The report, entitled “Anticipated Indirect Land Use Change Associated with Expanded Use of Biofuels in the EU“, says that increased greenhouse emissions will be the equivalent of an increase of between 12 and 26 million vehicles and mean between 81 percent and 167 percent more greenhouse gas emissions than fossil fuels.Palm  kernels - another source of biofuel.

“The result is that the EU’s policy takes food out of the mouths of the world’s starving and puts it in European petrol tanks..... It affects many more than the 925 million people who go to bed hungry each day,” says Actionaid Denmark Chairwoman Trine Pertou Mach.

The EU has decided in its EU renewable energy Directive that over the next decade, the use of biofuel in fuel consumption should increase. The report, however, says that conventional rather than advanced forms of biofuel are envisaged in national plans.

If greenhouse gases from biofuel production are included, emissions in 2020 will have increased from 27 million to 56 million tonnes of CO2 each year, the report says.

“Danish politicians have repeatedly claimed that the existing problems with biofuel use will be eliminated if so-called sustainable biofuels are used. It is now clear that you can’t produce sustainable biofuel on a large scale,” says NOAH Spokeswoman Bente Hessellund and calls on politicians to drop biofuel targets.
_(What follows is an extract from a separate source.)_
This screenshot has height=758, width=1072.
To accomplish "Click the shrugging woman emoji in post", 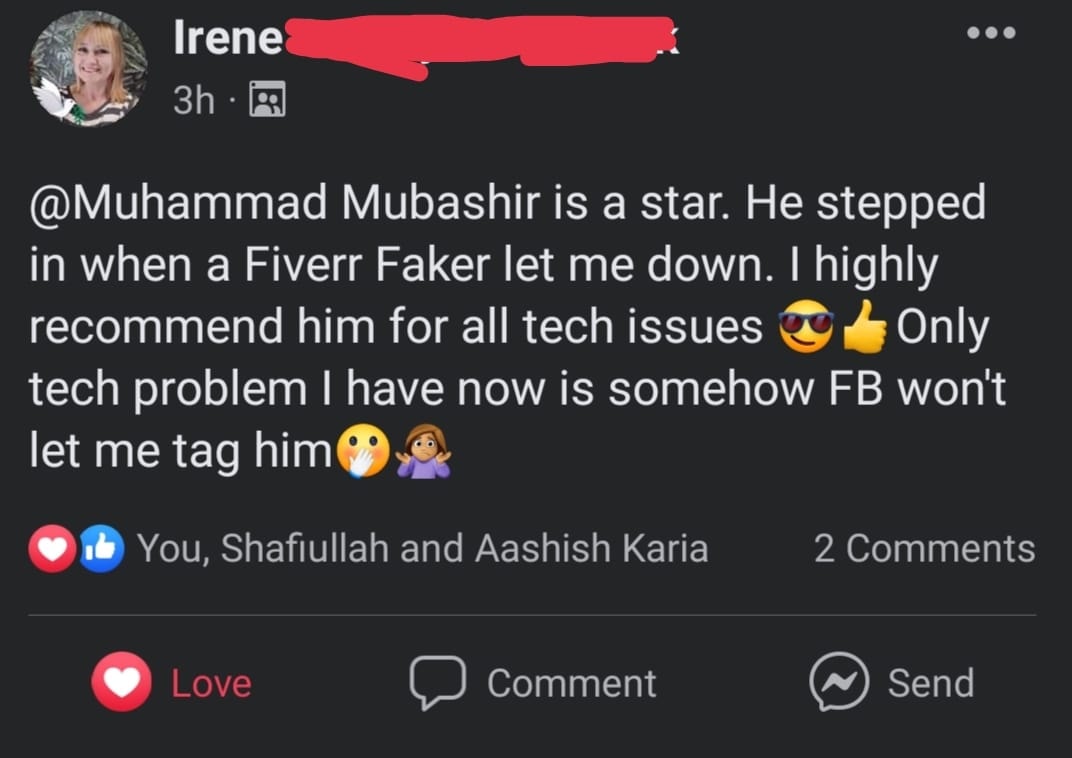I will 423,453.
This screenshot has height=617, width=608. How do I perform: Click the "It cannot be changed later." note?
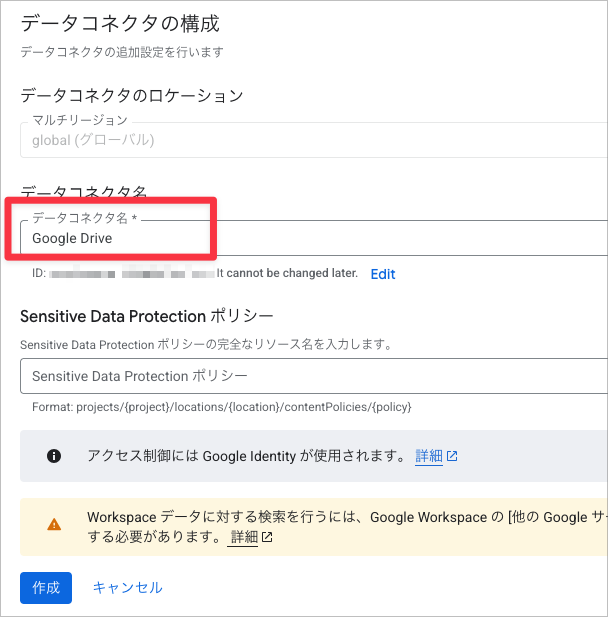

The new report has looked at the types and amounts of biofuel that the EU countries themselves have said that they will use, and includes issues such as logging and the displacement of traditional crops in fields to grow biofuel crops.

According to the Institute for European Environmental Policy (IEEP), displaced crops will be grown elsewhere, causing new and hitherto unused areas to be brought into arable cultivation.

The report says that the EU’s increased use of biofuel means that the use of some 69,000 square kilometres will be changed to grow biofuel crops.

The Anticipated Indirect Land Use Change Associated with Expanded Use of Biofuels in the EU report was produced by the IEEP and at the request of ActionAid, BirdLife International, ClientEarth, European Environmental Bureau, FERN, Friends of the Earth Europe, Greenpeace, Transport & Environment and Wetlands International.

The IEEP is an independent, non-profit institute for policy analysis, development and dissemination.